高石市医師会創立50周年記念事業の一環として、 H28年6月4日(土)高石アプラホールにて「青少年の未来におくる講演会」を実施した。講演には、近隣の高校生を含め多数の聴衆が来場された。
講演に先立って、岩田医師会長は「小説『白い巨塔』に出てくる医師会長は、岩田といい、わたしと同姓で、非常に悪辣な人として描かれています。そのように医師会は、ともすると悪いイメージを持たれていますが、実際には医師会の活動は、予防接種や検診、休日診療など、地域の身近な医療を支える地味なものです。また、医師会と言えば、開業医だけの集まりと思われがちですが、演者の澤 芳樹教授は大阪大学心臓血管外科の教授であると同時に、大阪府医師会の副会長もつとめておられます。」と紹介した。
澤 芳樹教授の講演「医療が創る夢のきざはし」は、適塾の緒方洪庵の、「医師の本分とは人のために生きることであり、金や名誉を求めず、ただ人を救う事を願うものである」という言葉から始まった。
脳死心臓移植が承認されてからでも、日本人の死生観にも関連して、脳死移植がなかなか進まない現実がある。成人の心移植も多くはないが、小児の脳死心臓移植にいたっては、まだ、わずか3例しか実施されていないという厳しい現実がある。
しかも、外科に来る患者はすでに内科的には手の施しようがない人であり、そういう人を最後まで見捨てないで、なんとか治療したいという思いが、心筋シートiPS細胞を使った治療など様々な研究をする原動力になってきたという。拍動する細胞シートが手術で実際に人の心臓内に移植される様子も動画で提示された。
日本の再生医療技術の先進性を世界に発信するため、先日の伊勢志摩サミットでは、細胞シートを出展し、現在研究中のiPS細胞由来の心筋細胞シートも紹介したという。

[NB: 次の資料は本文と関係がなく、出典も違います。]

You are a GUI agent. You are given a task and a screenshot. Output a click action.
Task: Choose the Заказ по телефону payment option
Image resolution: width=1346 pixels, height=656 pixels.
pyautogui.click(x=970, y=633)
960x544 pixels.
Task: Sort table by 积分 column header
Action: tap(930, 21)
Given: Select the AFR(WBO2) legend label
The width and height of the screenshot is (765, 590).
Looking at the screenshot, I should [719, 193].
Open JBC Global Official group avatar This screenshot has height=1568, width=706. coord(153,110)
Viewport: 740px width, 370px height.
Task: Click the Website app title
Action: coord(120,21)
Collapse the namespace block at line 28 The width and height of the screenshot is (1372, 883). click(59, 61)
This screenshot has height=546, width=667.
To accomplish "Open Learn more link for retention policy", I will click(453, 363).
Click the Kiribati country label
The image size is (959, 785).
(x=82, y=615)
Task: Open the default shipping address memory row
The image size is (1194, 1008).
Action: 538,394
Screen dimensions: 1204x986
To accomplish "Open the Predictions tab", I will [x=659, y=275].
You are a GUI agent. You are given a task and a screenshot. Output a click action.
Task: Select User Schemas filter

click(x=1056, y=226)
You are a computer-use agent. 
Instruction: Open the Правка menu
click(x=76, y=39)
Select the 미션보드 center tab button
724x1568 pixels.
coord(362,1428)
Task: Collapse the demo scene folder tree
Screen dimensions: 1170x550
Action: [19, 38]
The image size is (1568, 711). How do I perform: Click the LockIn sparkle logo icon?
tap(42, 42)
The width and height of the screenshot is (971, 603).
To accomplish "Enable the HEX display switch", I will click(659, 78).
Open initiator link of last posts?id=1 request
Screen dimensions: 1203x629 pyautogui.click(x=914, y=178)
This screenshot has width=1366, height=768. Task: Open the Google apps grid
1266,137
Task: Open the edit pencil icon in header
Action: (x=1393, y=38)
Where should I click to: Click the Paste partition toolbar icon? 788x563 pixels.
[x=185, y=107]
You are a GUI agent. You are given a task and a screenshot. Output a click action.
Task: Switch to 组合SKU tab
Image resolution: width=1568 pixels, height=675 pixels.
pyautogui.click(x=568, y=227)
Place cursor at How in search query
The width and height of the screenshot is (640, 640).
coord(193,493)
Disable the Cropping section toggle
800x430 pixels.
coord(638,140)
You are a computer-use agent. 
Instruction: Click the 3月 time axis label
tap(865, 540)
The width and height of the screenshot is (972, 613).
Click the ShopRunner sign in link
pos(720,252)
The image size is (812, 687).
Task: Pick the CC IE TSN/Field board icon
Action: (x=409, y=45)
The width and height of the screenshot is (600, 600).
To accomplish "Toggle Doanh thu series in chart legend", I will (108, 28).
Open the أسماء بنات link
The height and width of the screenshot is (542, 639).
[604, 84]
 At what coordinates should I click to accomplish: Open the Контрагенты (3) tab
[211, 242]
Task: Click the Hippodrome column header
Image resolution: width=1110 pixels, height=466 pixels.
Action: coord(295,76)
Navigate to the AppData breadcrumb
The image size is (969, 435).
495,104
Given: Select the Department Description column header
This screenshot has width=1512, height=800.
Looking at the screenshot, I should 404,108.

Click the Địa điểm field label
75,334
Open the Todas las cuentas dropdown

若者へのメッセージとして、「自分の天職を見つけること、人との出会いを大切にすること、夢中になって仕事をすること」を勧めていた。手術のリスクをどう考えるかという質問には、第三者も交え客観的に、患者のためを第一にリスクとベネフィットを検討することが大切であると答えた。高齢化社会と医療について質問した生徒にたいして、「医療現場だけでは解決のつかない問題がたくさんある。君が将来政治家になって、この問題を解決してほしい」と澤教授が要望する場面もあった。
続く平将生助教の講演は、「日本一の心臓血管外科医局に所属する若手医師の1週間」を紹介したものである。
朝7時半から始まるカンファレンス、時には明け方まで続く手術、紹介患者の受け入れのための出張、外来診療と、帰宅するどころか、睡眠をとる暇もないスケジュールである。それでも、患者が笑顔で帰宅することが、医師の何よりの喜びであり、そのために、「どんなに忙しくてもやらなくても良い仕事はない」と言いきっている。さらに、社会との連携が大切だと、学校に出むいて、「命の授業」もしているという。献身的な努力には、ただ、頭が下がる思いであった。
新しい人工心臓を使って元気に生活できている患者の事を喜ぶ一方、厚生労働省の認可が間に合わず、その人工心臓が使えないままに亡くなってしまった患者に対する痛恨の思いがあるという。これからも、現場から離れず、現場の問題点をしかるべき窓口に送れる人でありたいと将来の夢を語った。
どちらの講演も、中高生だけでなく、中高年にも非常に興味深い内容で、聴衆からは、「感動した」と、大変好評であった。